* _Record list_:
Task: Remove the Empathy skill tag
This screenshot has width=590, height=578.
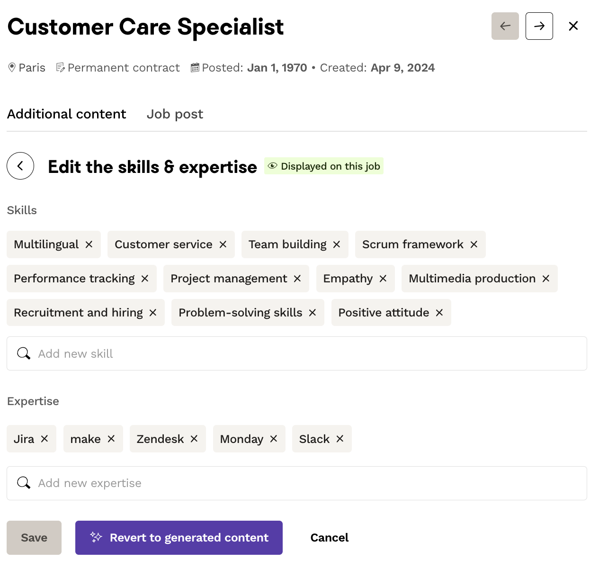Action: 383,279
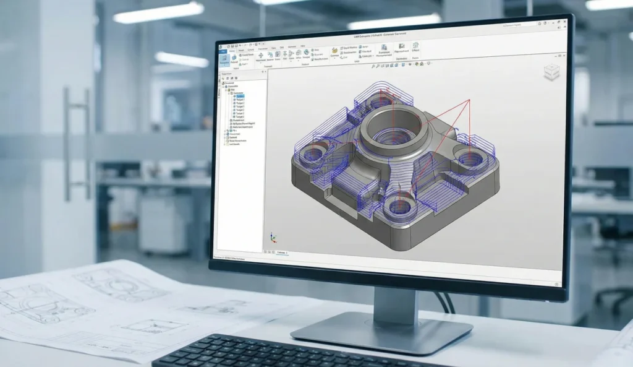Screen dimensions: 633x367
Task: Click the yellow star Common icon in the ribbon
Action: point(334,51)
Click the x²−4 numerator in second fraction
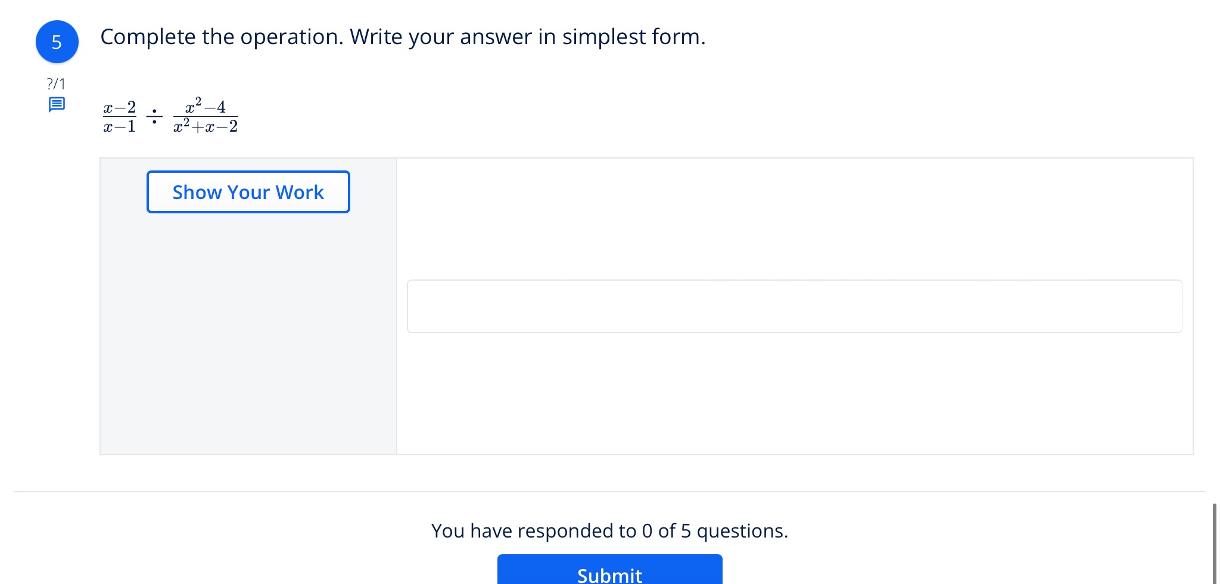 206,106
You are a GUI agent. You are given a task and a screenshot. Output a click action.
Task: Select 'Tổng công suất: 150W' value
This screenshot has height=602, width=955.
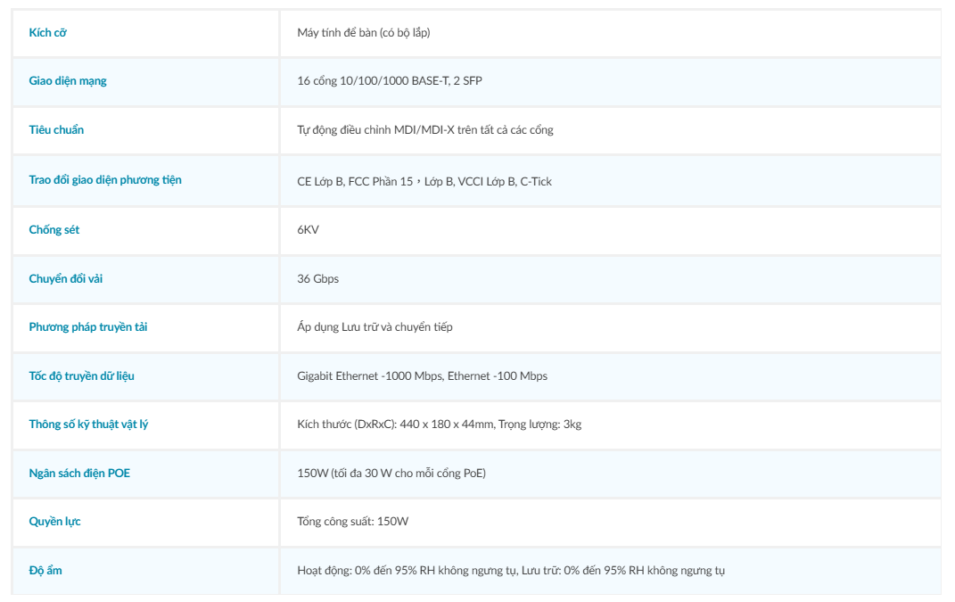point(352,522)
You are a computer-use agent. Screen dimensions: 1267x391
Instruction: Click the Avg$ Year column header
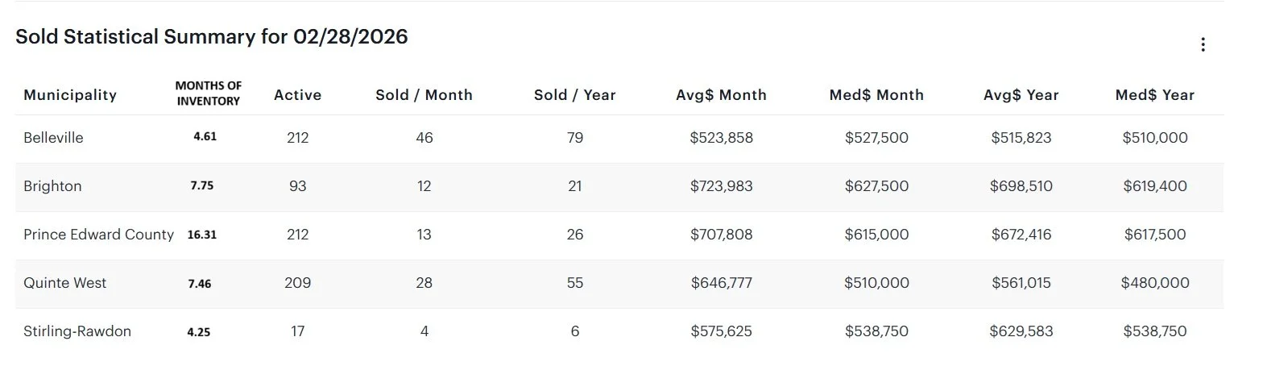pos(1021,95)
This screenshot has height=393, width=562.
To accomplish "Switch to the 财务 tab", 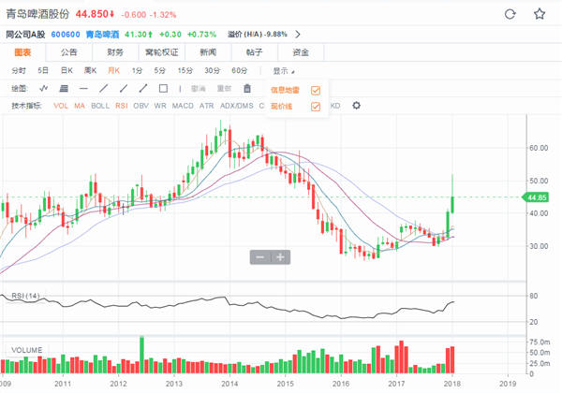I will (x=115, y=52).
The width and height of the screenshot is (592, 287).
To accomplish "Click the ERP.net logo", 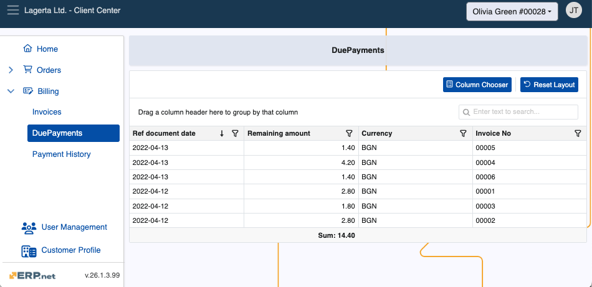I will click(32, 275).
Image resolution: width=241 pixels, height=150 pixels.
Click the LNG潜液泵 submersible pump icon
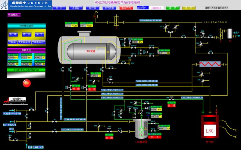[141, 128]
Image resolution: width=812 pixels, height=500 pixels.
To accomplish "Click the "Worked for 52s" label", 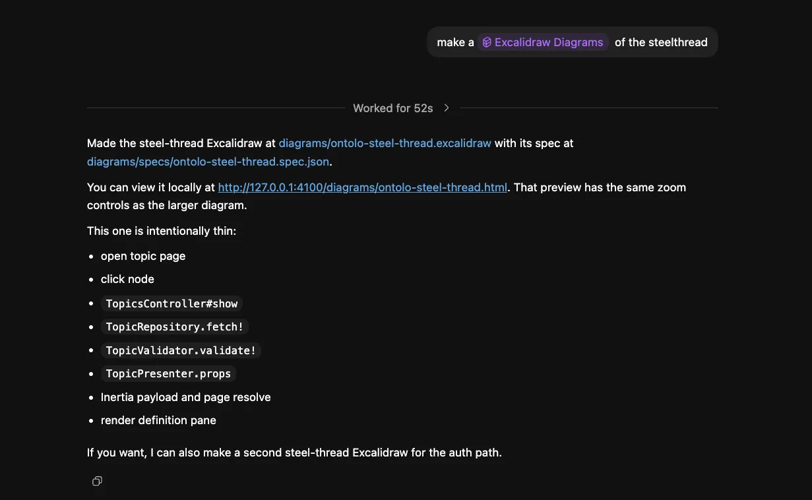I will click(392, 108).
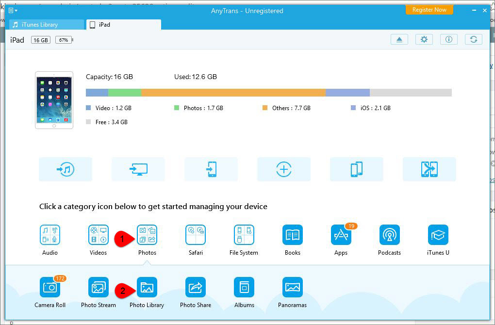This screenshot has height=325, width=495.
Task: Select the Photos category icon
Action: coord(147,235)
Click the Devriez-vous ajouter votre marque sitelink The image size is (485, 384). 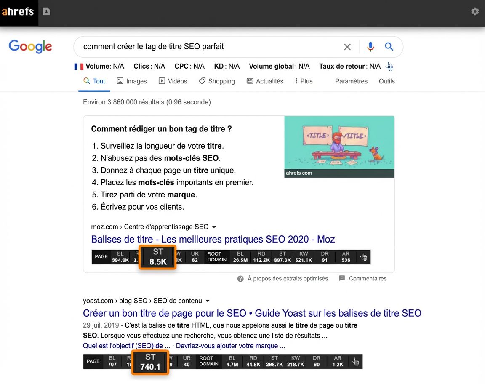pos(231,345)
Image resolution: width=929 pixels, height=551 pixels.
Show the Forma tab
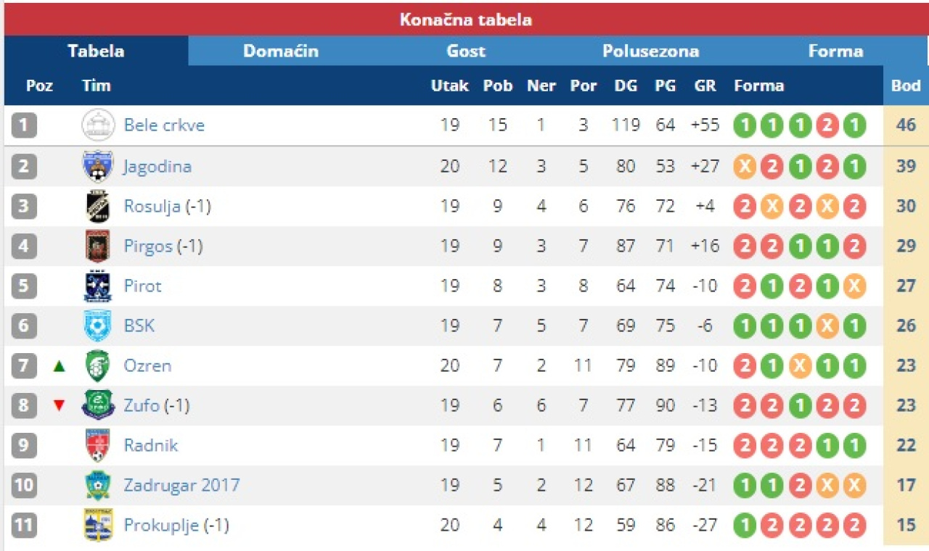coord(835,51)
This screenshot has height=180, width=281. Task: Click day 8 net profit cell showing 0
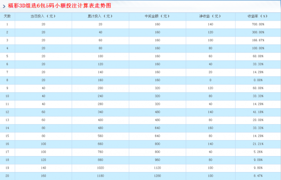coord(210,80)
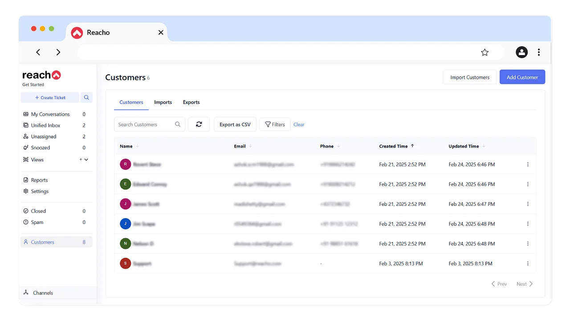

* _Given instruction_:
Copy out every line above that contains the word "agent". Case counts.

* _Reply_:
You are a GUI agent. You are given a task and a screenshot. Output a click action.
You are a computer-use agent. Screen dimensions: 1267x391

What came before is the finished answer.